Israele: sì a una tregua duratura ma Hamas vuole un processo

Mentre si tratta il ministro palestinese al Maliki si rivolge all'Aia: «Crimini di guerra» I giornalisti che erano a Gaza rivelano: «Armi tra i civili, ma ci vietavano di filmare»

Gerusalemme Finita una guerra, se ne fa un'altra. Stavolta è quella dell'opinione pubblica internazionale, che quando si tratta di Israele sfodera i suoi più acuminati canini: ieri si è riunita l'Assemblea Generale dell'Onu e molti dei delegati non si sono occupati delle migliaia di morti in Siria, ma solo di coprire Israele di accuse. Il Consiglio per i Diritti umani dell'Onu ha già chiesto una commissione d'indagine per verificare eventuali crimini di guerra. Si prevede anche una riunione del Consiglio di Sicurezza. Sullo sfondo, il tribunale dell'Aja.

L'informazione è al centro di questa guerra: la sua incapacità di raccontare quello che è veramente accaduto a Gaza sembra il punto focale del biasimo che si addensa su Israele. Al Cairo gli incontri sono per ora cerimoniosi, in stanze diverse gli egiziani parlano con le delegazioni, gli israeliani pongono il problema del disarmo di Hamas, Hamas quello dell'apertura dei confini e del flusso del denaro. Il prolungamento della tregua però non c'è: Hamas non ci sta. Almeno a sentire Ynet online che cita un tweet del numero due di Hamas al Cairo, Moussa Abu Marzuk, ma nell'ombra si intravede Abu Mazen, il candidato dell'Egitto, di Israele e degli Usa per un cambiamento che metta all'angolo Hamas e disegni un cambio di mano a Gaza.

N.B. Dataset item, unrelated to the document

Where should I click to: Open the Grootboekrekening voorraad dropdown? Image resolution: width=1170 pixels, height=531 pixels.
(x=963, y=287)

Ma se Abu Mazen si dichiara avverso alla violenza e da qui ottiene l'appoggio dei moderati, dall'altro lato tiene alta la sua egemonia presso tutti i palestinesi con l'accusa di crimini di guerra a Israele, che rende Netanyahu una specie di Milosevic. Il suo ministro degli esteri Ryad al Maliki martedì all'Aya ha chiesto l'ammissione al tribunale. L'eco molto negativa per lo Stato Ebraico si basa sulle immagini dalla Striscia. Israele sostiene che delle 1800 persone uccise il 50 per cento sono miliziani, che i civili nonostante gli avvertimenti con volantini e telefonate sono stati trattenuti come scudi umani nelle case, negli ospedali e nelle scuole. I missili sono stati lanciati da finestre, cortili, i miliziani si sono coperti di donne e bambini, molti edifici sono stati distrutti dal fuoco di Hamas mal mirato o volontariamente diretto per ottenere la solidarietà internazionale. Ci sono le prove?

Ora che i giornalisti sono usciti, cominciano a venire alla superficie. Si sa che fotografi e cameraman sono stati minacciati e espulsi se hanno fotografato militanti armati. Solo i poveri civili dovevano apparire nelle cronache. Nei sotterranei dell'ospedale Shifa c'è la centrale di Hamas, ma i giornalisti sono tenuti a fotografare solo feriti e morti. Il giornalista italiano Gabriele Barbati, Tg5, una volta uscito ha twittato: «Lontano da Gaza e dalla vendetta di Hamas» e «i bambini di Shati sono stati uccisi da un lancio sbagliato, i miliziani sono corsi a ripulire». È uno dei casi per cui Israele è stato accusato. Gallaghen Fenwick di France 24 ha mostrato una rampa di lancio in mezzo alle case, a 100 metri da una sede Onu. Israele è stata accusata di mirare all'Onu e alle sue scuole. La giornalista dell' Helsingin Sanomat ha testimoniato che Hamas spara dall'ospedale Shifa; e 5 minuti prima della tregua Sreenivasan Jain, dell'indiana NDTV , ha mostrato, sotto l'albergo dei giornalisti, tre uomini che sparano un missile e poi nascondono l'armamentario.

Sreenivasan dichiara nel video che sarà trasmesso solo quando lui sarà fuori «perchè Hamas non tratta gentilmente chi li filma» e spiega che senza la tregua tutti sarebbero stati in pericolo. Dunque, chi è il criminale di guerra dato che l'uso di scudi umani è vietato da ogni convenzione internazionale? Un'indagine seria esporrebbe Hamas, chissà se Fatah vuole andare fino in fondo.